> _Supplied records_:
···

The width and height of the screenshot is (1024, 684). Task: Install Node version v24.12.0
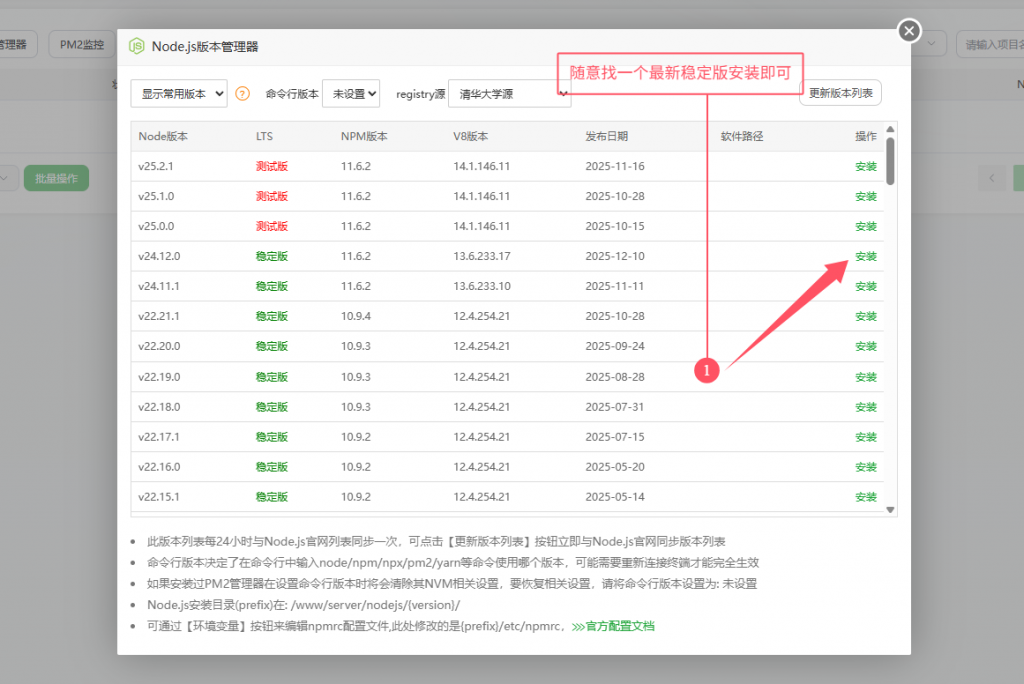click(x=865, y=257)
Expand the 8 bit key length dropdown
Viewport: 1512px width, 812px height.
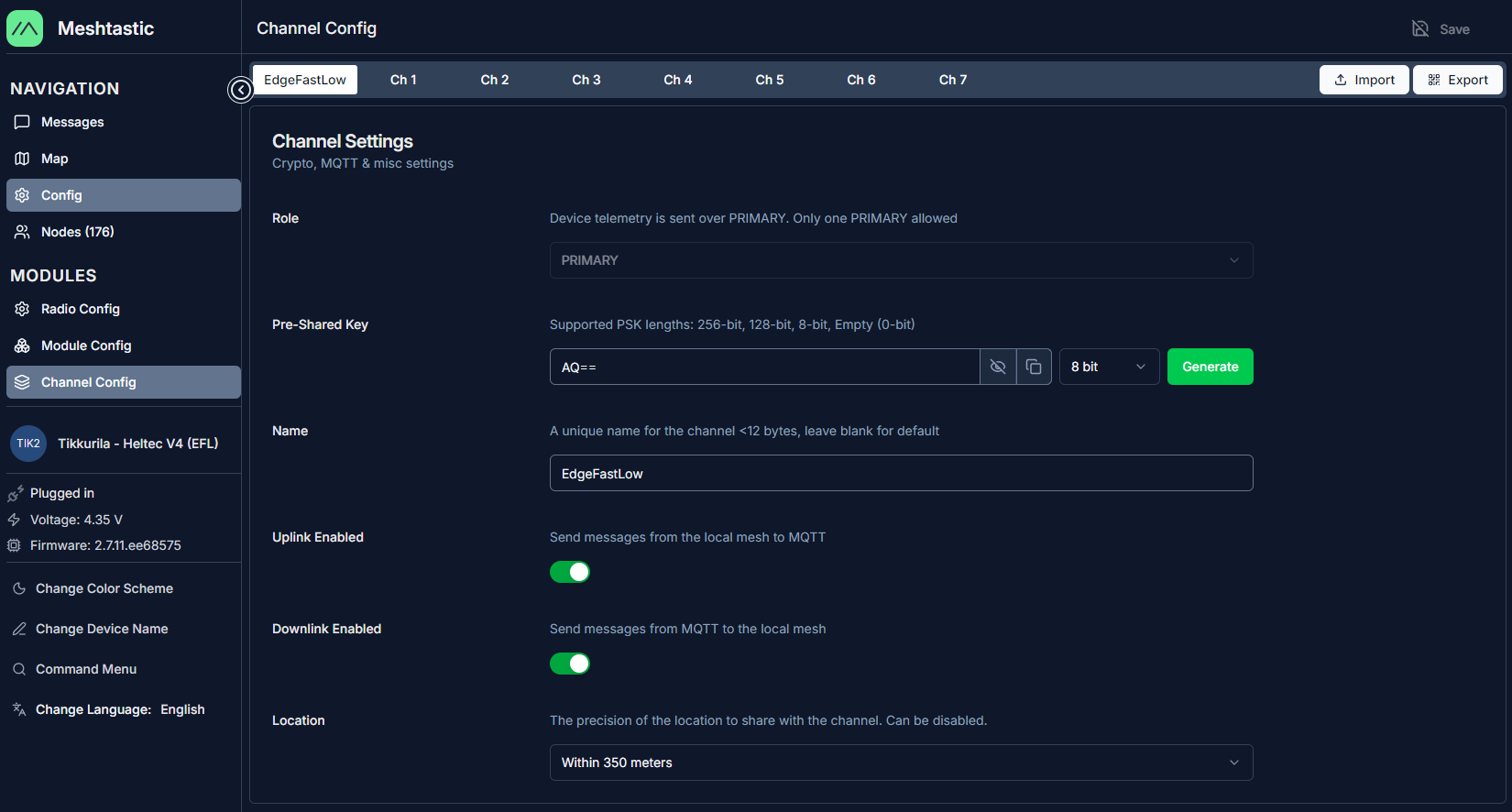[x=1109, y=367]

···

> _Description of the task_: Word for word, restate all of the material above except its pictures.

> _Solution to this exercise_:
The width and height of the screenshot is (1024, 684). Task: Install Node version v24.12.0
click(x=865, y=257)
Expand the 8 bit key length dropdown
Viewport: 1512px width, 812px height.
[x=1109, y=367]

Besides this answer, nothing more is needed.